#### Requirement:
From the entries below, output the line with "has width=798, height=798." and each following line up to and including the line with "This screenshot has width=1064, height=297.", exactly as written.
***** Records to use *****
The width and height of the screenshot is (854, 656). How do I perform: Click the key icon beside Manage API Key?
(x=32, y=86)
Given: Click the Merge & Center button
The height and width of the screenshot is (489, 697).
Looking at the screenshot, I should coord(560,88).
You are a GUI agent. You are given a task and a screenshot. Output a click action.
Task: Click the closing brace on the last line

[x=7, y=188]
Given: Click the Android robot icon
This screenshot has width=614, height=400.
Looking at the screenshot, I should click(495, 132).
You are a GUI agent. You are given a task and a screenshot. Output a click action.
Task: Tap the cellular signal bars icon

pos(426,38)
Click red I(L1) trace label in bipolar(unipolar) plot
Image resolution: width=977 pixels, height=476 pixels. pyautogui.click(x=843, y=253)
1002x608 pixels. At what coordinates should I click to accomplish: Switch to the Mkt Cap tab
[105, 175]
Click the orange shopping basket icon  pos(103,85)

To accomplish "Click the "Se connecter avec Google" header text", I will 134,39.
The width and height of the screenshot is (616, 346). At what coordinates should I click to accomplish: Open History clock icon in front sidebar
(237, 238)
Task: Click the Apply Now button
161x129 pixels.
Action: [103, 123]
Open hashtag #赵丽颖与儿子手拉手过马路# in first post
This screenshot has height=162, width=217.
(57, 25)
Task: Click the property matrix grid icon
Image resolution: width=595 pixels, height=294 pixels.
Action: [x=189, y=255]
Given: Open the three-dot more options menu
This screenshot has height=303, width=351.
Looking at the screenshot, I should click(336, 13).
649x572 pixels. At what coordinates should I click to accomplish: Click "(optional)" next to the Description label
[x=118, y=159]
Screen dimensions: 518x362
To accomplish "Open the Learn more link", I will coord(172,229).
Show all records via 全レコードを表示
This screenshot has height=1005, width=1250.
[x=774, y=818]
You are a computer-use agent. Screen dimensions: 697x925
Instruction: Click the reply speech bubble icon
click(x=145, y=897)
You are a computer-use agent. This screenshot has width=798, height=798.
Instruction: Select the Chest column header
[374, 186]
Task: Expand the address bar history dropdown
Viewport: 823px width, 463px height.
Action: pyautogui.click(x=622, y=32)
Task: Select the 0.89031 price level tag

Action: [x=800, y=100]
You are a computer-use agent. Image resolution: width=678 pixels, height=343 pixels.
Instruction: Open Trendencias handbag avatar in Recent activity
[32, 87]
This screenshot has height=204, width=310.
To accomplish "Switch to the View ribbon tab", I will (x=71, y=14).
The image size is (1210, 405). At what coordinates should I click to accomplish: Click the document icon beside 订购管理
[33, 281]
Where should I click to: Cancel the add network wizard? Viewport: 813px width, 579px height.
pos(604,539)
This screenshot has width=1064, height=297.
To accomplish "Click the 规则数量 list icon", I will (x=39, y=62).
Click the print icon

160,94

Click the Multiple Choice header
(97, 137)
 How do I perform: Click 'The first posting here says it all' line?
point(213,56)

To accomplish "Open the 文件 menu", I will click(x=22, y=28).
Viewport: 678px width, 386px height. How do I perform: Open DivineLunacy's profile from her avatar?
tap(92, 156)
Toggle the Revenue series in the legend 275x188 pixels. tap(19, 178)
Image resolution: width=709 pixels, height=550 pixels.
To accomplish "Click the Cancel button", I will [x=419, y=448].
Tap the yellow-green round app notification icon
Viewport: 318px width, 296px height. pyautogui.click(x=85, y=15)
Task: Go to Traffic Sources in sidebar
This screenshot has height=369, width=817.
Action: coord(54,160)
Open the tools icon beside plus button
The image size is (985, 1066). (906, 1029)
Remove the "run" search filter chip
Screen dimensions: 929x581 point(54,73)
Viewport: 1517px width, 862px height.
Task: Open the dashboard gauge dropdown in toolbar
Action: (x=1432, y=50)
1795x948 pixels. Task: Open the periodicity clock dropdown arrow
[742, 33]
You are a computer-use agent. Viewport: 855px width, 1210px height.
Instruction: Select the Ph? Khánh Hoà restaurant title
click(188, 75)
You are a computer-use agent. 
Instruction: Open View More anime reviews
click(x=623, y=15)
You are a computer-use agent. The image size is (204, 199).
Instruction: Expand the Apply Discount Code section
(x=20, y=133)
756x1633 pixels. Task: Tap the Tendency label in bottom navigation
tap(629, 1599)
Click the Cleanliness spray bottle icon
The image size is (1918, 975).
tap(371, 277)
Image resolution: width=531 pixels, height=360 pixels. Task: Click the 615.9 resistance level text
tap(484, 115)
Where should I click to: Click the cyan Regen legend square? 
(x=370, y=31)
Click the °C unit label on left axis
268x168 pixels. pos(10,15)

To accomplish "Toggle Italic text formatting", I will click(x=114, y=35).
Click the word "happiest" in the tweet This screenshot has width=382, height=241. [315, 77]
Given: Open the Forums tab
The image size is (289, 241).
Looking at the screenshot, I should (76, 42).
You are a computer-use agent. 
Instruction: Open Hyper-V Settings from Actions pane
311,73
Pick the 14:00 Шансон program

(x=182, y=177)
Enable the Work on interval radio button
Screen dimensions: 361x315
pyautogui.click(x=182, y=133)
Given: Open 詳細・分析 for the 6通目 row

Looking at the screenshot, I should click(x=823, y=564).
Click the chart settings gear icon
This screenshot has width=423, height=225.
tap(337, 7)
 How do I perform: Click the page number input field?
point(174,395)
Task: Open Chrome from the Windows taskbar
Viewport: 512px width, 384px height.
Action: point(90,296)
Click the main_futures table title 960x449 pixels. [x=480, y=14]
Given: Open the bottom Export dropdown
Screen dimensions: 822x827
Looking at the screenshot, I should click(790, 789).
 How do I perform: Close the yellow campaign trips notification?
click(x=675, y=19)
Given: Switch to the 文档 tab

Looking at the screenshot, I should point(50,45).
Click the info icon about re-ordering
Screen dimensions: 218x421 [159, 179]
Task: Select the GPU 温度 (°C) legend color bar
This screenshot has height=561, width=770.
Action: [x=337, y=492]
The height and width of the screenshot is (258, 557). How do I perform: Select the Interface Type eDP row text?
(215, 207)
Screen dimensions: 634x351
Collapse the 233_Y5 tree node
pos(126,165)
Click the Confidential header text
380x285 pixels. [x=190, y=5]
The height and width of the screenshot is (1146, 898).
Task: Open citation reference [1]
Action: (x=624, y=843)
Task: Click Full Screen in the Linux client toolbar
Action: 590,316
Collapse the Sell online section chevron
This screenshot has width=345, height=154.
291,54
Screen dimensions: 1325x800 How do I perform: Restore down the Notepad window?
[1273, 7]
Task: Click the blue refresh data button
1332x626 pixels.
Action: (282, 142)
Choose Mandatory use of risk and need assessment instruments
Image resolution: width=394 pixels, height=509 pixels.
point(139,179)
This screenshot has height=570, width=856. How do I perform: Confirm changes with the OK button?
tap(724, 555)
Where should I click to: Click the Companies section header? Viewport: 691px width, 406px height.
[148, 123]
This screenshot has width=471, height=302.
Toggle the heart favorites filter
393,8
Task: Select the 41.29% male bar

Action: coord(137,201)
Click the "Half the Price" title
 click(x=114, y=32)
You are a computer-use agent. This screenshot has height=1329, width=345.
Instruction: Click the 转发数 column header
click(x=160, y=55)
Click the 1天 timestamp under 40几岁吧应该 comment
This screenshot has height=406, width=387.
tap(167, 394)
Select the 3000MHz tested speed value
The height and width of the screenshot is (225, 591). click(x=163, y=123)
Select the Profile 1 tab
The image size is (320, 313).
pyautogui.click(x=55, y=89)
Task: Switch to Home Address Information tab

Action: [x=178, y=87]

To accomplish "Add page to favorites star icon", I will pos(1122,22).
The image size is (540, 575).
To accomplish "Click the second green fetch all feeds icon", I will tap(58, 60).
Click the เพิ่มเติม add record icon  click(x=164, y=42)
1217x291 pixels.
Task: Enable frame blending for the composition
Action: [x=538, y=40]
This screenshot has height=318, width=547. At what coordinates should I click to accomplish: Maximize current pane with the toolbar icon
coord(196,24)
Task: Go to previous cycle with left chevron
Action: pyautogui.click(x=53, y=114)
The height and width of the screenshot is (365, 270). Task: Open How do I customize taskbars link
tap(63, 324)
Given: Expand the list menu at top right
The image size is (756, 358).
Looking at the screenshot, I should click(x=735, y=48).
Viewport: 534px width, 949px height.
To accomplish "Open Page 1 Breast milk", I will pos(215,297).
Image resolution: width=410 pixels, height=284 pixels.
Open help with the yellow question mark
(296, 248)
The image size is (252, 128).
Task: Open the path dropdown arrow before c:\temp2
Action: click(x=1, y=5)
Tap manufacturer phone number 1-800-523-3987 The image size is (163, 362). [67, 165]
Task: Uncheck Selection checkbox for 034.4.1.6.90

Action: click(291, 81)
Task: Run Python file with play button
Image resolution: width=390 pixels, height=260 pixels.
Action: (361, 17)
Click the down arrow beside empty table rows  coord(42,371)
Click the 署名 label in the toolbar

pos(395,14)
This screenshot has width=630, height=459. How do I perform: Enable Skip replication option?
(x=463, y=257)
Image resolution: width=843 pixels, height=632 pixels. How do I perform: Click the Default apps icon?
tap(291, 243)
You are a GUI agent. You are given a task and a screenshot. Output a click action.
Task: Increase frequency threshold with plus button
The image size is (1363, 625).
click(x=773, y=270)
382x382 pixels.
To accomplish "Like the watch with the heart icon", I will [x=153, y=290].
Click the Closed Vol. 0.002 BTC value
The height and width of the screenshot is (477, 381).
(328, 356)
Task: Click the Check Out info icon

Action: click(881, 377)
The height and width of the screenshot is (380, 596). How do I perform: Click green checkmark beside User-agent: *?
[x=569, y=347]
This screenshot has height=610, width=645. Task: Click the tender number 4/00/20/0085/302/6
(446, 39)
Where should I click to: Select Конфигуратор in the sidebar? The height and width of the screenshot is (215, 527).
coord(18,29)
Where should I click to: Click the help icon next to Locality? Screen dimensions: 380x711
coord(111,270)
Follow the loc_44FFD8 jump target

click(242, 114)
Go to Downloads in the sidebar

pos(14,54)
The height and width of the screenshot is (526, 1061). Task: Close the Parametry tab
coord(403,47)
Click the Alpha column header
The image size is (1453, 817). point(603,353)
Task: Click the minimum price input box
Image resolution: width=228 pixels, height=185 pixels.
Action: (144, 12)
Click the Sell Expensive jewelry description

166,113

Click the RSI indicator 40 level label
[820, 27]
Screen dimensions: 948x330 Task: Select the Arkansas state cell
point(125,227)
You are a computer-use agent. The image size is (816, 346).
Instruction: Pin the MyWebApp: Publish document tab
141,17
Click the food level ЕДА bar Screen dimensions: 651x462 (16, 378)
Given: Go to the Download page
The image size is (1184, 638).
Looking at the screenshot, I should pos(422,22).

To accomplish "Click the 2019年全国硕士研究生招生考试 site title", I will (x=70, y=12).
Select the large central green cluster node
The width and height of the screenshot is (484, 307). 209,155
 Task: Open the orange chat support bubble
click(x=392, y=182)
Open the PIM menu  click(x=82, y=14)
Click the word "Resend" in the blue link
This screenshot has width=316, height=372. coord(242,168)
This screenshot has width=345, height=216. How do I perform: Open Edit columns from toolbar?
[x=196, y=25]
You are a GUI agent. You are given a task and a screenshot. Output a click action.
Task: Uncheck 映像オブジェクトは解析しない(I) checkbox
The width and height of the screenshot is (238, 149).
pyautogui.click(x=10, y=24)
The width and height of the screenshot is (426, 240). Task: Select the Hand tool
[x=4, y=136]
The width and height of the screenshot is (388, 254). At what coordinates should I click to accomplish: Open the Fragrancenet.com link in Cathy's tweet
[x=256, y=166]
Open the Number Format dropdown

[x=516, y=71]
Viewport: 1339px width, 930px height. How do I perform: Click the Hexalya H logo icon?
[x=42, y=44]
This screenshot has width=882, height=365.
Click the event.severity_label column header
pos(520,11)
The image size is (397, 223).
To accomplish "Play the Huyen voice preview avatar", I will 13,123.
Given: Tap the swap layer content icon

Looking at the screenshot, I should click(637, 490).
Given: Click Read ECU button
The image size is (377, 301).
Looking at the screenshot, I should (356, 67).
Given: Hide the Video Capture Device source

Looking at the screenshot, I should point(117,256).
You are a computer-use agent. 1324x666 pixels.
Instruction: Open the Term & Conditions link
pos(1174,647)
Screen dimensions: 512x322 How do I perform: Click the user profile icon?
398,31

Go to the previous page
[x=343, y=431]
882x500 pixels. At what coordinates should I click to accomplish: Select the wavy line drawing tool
*****
#### Exercise response:
You are a computer-use agent. This screenshot has width=798, height=798.
Instruction: Select the Chest column header
[374, 186]
Task: Expand the address bar history dropdown
Viewport: 823px width, 463px height.
Action: pyautogui.click(x=622, y=32)
Task: Select the 0.89031 price level tag

Action: [x=800, y=100]
You are a computer-use agent. Image resolution: width=678 pixels, height=343 pixels.
Instruction: Open Trendencias handbag avatar in Recent activity
[32, 87]
This screenshot has height=204, width=310.
To accomplish "Switch to the View ribbon tab", I will (x=71, y=14).
The image size is (1210, 405). At what coordinates should I click to accomplish: Click the document icon beside 订购管理
[33, 281]
Where should I click to: Cancel the add network wizard? Viewport: 813px width, 579px height.
pos(604,539)
This screenshot has width=1064, height=297.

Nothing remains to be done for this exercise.